Authors: Shivakumar Balachandran, Ezzat Elalfy, Mahdi Erfani, Jani Fathima Jamal, Jasim Imran, Hanif Chaudhry, Erfan Goharian – University of South Carolina
Presentation Type: Lightning Talk and Poster
Title: Machine Learning Models for Levee Breach Flow Estimation
Abstract: This study represents advancement in the application of Machine Learning (ML) models as surrogates for hydraulic modeling, with a focus on estimating levee breach discharge and approach depth in rectangular channels. A Multi-Layer Perceptron (MLP) model is trained by integrating results from a 2D numerical model of levee breaches. The accuracy of the 2D numerical model is validated using previous experimental setups and tests at the University of South Carolina.
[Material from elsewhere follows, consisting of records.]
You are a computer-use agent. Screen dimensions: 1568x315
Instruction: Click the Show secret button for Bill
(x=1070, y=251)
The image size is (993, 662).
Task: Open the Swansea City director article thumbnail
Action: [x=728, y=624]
The input variables for the surrogate models include inlet Froude number, outflow Froude number, relative breach width, and relative levee height, all non-dimensionalized to make the model scale-invariant, enabling its applicability across various scenarios. The MLP achieved R-squared values of 0.99 for both breach discharge and approach depth. The model exhibited capabilities with a Root Mean Squared Error (RMSE) of 0.029 and 0.015 for relative breach discharge and approach depth, respectively, while extrapolating beyond the training data. Furthermore, the MLP model demonstrated performance with an RMSE of 0.064 and 0.0138 when tested using experimental data for relative breach discharge and approach depth, respectively. Future research will extend this study to incorporate the effect of channel cross-sectional parameters on breach outflow and approach depths.